Water, sewer rate hikes beatenPublished 9:53pm Monday, August 9, 2010
By JOHN EBY
Dowagiac Daily News
Dowagiac CIty Council’s First Ward representatives, Lori Hunt and Junior Oliver, Monday night voted against proposed water/sewer rate ordinance amendments that would cost an average customer $7 a month.
Combined with the absence of Third Ward Councilman Dr. Charles Burling, the 3-2 margin meant the increase lost.
City Manager Kevin Anderson said at first reading July 26 it has been two years since the city last reviewed water and sewer rates.
Since then, there have been “a number of factors that impact rates, including a decline in consumption as well as some increases in cost for labor utilities and supplies. Since much of the cost of operating water and sewer systems are fixed costs, both factors act to increase the rate necessary to provide these vital services.”
City customers are responsible for a portion of the cost to operate the wastewater treatment plant based on cost-sharing formulas in agreements with the Village of Cassopolis and the Indian Lake and Sister Lakes Sewer Authorities.
The city is also responsible for the cost of maintaining lift stations within Dowagiac.
Based on projected costs, use and consumption, the utility needs to generate about $3.50 per resident equivalent unit per month to provide sewer service to city residents.
Larger meters within the system pay a proportionately larger cost.
In total, the sewer rate increase was counted on to generate about $104,000 in new revenue.

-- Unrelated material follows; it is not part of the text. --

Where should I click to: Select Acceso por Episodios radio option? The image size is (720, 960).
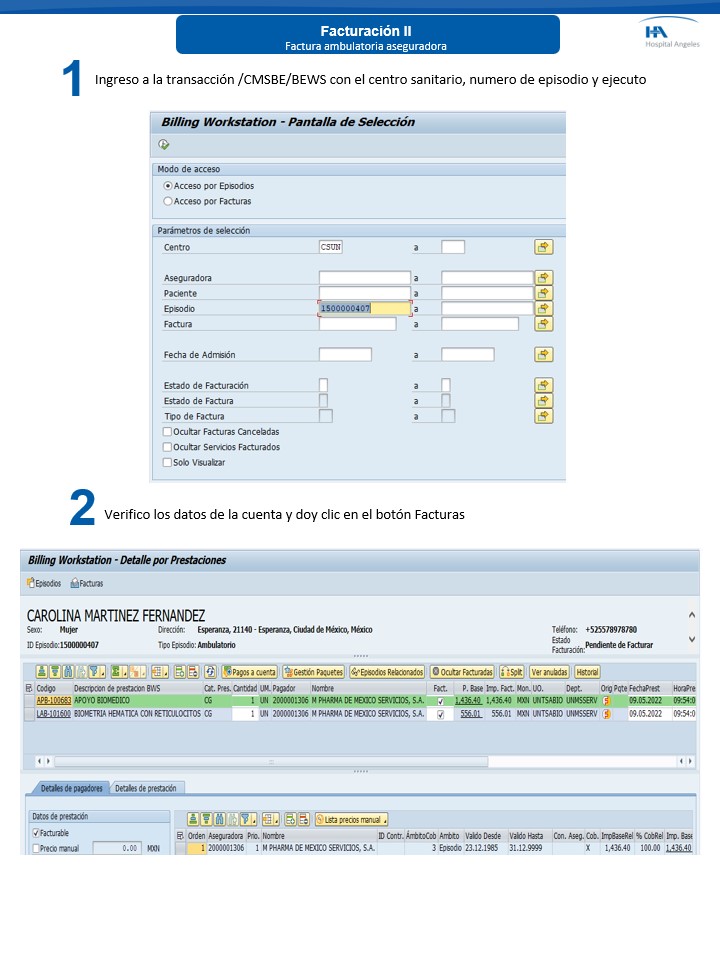pyautogui.click(x=167, y=186)
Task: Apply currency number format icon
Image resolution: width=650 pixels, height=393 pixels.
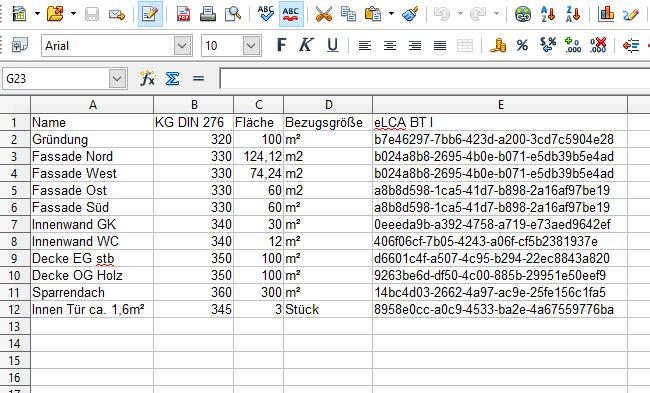Action: click(x=498, y=45)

For at least a decade, revenues derived from leases for cell towers subsidized community water rates.
These cell tower leases amount to about $50,000 per year, or $2.50 per typical household customer.
The 2010-11 budget taking effect Oct. 1 calls for the subsidy to end and all money from cell tower leases to be redirected to the capital projects fund so road improvements could be made throughout the city.
Additionally, in the two years since the last rate boost, water use dropped.
Since most of the cost of the water utility is fixed, rates need adjustment to maintain current operations. In total, rate increases for the water utility will be $97,000 per year. Typical residential household use can expect to translate into about a $3.50 per month average increase in water cost.
“There are no plans for increases to electric rates this year,” Anderson stated.
A typical combined water, sewer and electric bill for a residential customer currently runs $115 to $125 per month, he said.
Rate increases would have taken effect with September bills.